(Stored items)
*** Block opens ***

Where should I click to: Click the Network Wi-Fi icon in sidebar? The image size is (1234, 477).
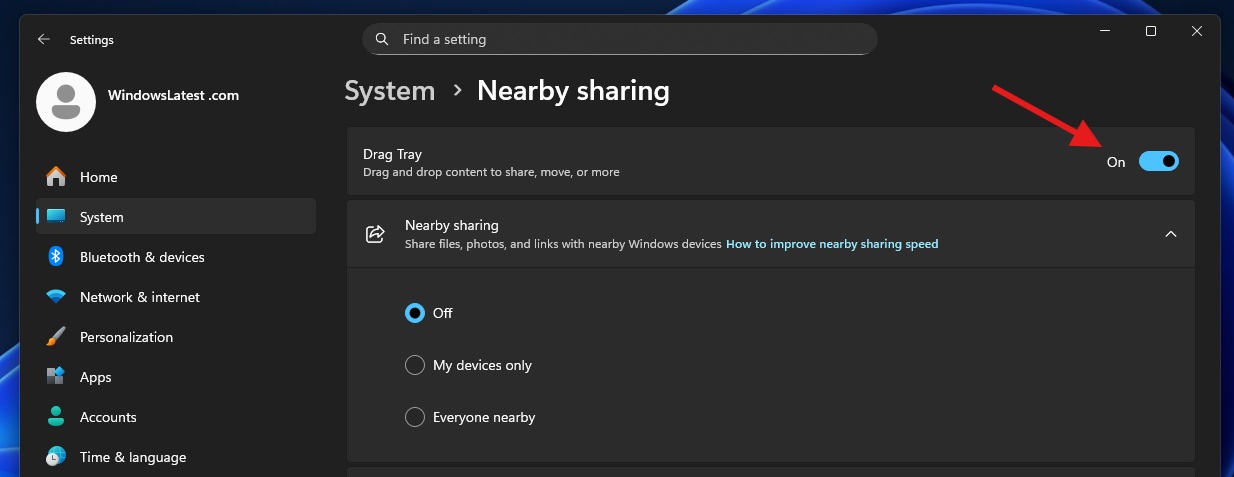pos(56,297)
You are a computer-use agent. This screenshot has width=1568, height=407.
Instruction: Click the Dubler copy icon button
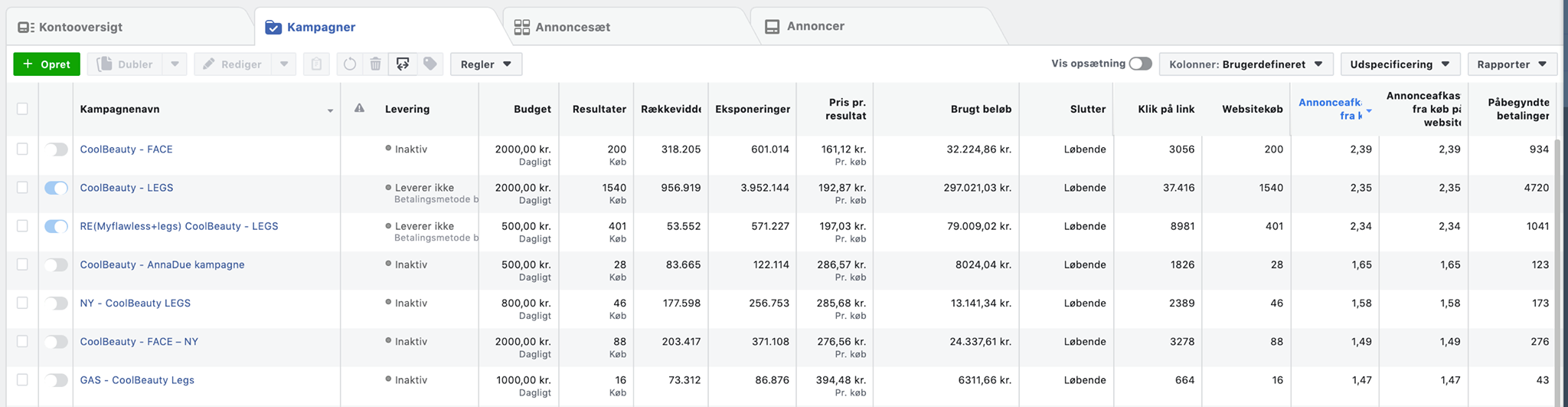(126, 64)
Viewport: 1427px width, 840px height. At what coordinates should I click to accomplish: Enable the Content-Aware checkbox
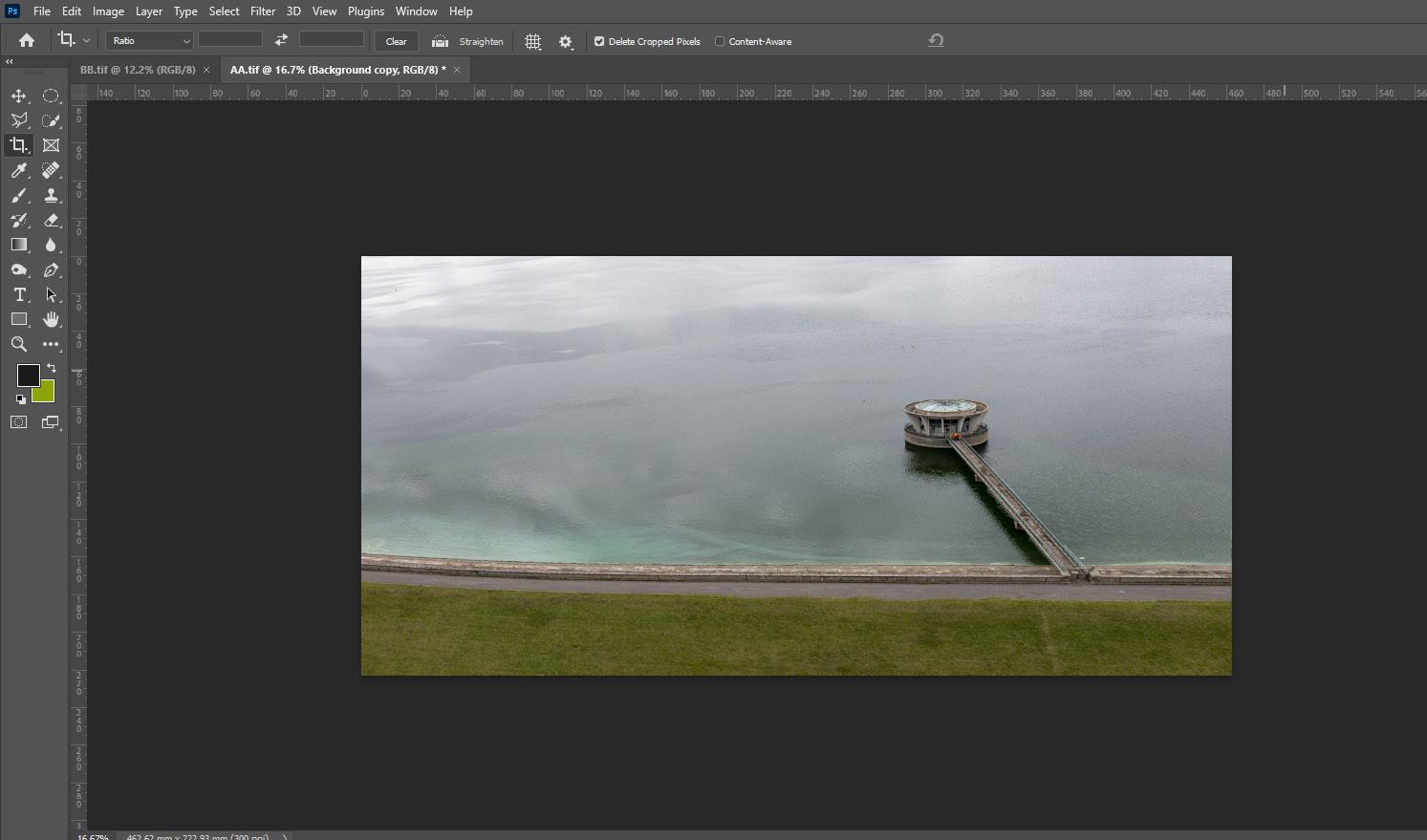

*** Block closes ***

> [TASK]: In the entries above, find each line that has the word "height". Copy it.

> [RESPONSE TO THE EXERCISE]:
You are a computer-use agent. This screenshot has width=1568, height=407.
Viewport: 1427px width, 840px height. At what coordinates should I click to accomplish: Enable the Content-Aware checkbox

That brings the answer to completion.